Refleksi 24 Tahun Konflik Maluku: Lappan Dorong Perdamaian lewat Generasi Muda
Yayasan Lappan Maluku menggelar refleksi 24 tahun konflik Maluku bersama anak muda, menekankan pentingnya toleransi dan perdamaian di tengah keberagaman masyarakat Maluku.
Yayasan Lingkar Pemberdayaan Perempuan dan Anak (LAPPAN) Maluku baru-baru ini menggelar refleksi 24 tahun konflik Maluku. Kegiatan yang melibatkan anak-anak usia 13-19 tahun dan kader Sahabat Perempuan, Peduli Anak (kaderSAPA) di Negeri Tengah-tengah, Kecamatan Salahutu, Maluku Tengah ini bertujuan menumbuhkan toleransi dan merawat perdamaian di daerah tersebut.
Direktur Yayasan Lappan, Baihajar Tualeka, menjelaskan pentingnya refleksi ini. Menurutnya, anak muda merupakan aset penting bagi masa depan Maluku. Mereka perlu dididik untuk memiliki kepekaan sosial dan memiliki harapan untuk masa depan yang lebih baik, tidak hanya bagi diri sendiri tetapi juga komunitas mereka. Dengan pemahaman ini, anak-anak diharapkan tumbuh menjadi agen perubahan sosial dan perdamaian.
Tualeka menambahkan bahwa, "Anak-anak akan tumbuh menjadi agen perubahan sosial dan perdamaian. Hari ini 24 tahun berlalu, ada anak yang menuturkan bahwa orang tua bercerita tentang kejadian konflik saat itu."
Dalam sesi refleksi, anak-anak banyak bercerita tentang kehidupan sehari-hari, termasuk memilih teman dan memaknai kehidupan pluralisme. Mereka memahami pluralisme sebagai hukum Tuhan yang harus dijaga dan dirawat. Nilai saling menghargai dan menghormati antar sesama menjadi poin penting dalam diskusi.
Meskipun anak-anak ini tumbuh di era pasca-konflik, bahkan ada yang lahir setelah konflik berakhir, mereka tetap perlu memahami sejarah dan dampak konflik. LAPPAN berupaya membangun pemahaman ini secara bertahap dan positif.
Salah satu fokus kegiatan adalah bagaimana anak-anak memilih teman. "Anak-anak menuturkan bahwa dalam memilih teman, kita tidak harus memilih yang hanya satu agama. Bila ada teman baik, sebaiknya tidak memandang dari suku, agama, kelas sosial apapun," jelas Tualeka.

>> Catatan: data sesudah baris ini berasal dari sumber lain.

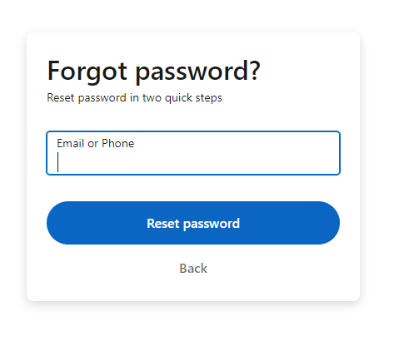This screenshot has width=394, height=341.
Task: Click the text caret inside the input field
Action: 57,162
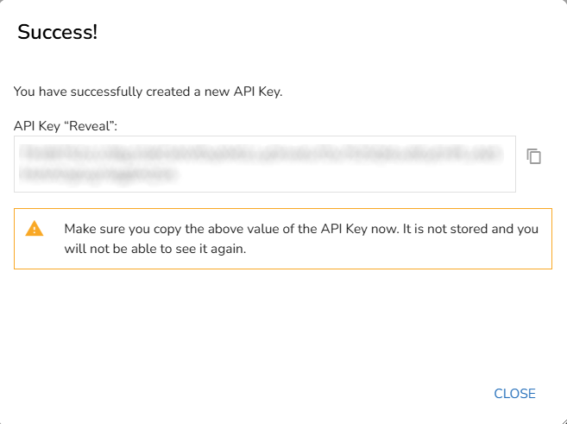Click the successfully created API Key message

[x=148, y=91]
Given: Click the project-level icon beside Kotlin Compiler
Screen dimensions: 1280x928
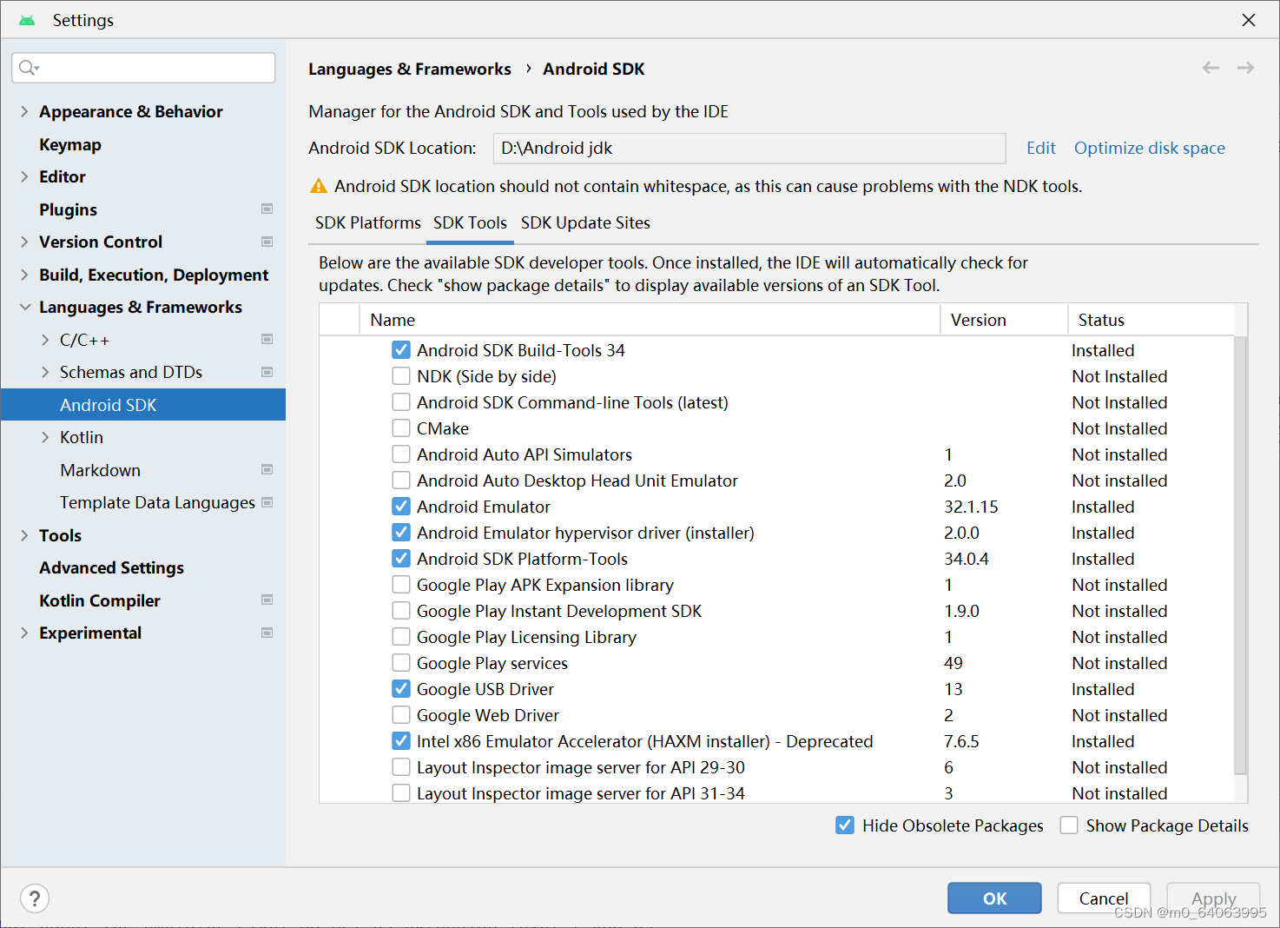Looking at the screenshot, I should pyautogui.click(x=267, y=600).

Refleksi 24 tahun konflik sosial tahun 1999 ini penting untuk menumbuhkan nilai-nilai toleransi di sekolah dan komunitas. Tujuannya, mendorong anak-anak untuk memahami dan memaknai kehidupan keberagaman dalam keseharian, serta mencegah mereka dari pengaruh provokasi dan isu intoleransi.
LAPPAN menyadari pentingnya membangun pemahaman anak-anak tentang isu-isu sosial dan menanamkan rasa empati. Hal ini dinilai krusial dalam menjaga dan merawat perdamaian di tengah masyarakat yang majemuk.
Kesimpulannya, upaya LAPPAN merefleksikan konflik Maluku dan melibatkan generasi muda dalam membangun perdamaian merupakan langkah strategis. Dengan memahami sejarah dan membangun nilai-nilai toleransi sejak dini, diharapkan Maluku dapat terus menjaga kedamaian dan kerukunan di masa mendatang.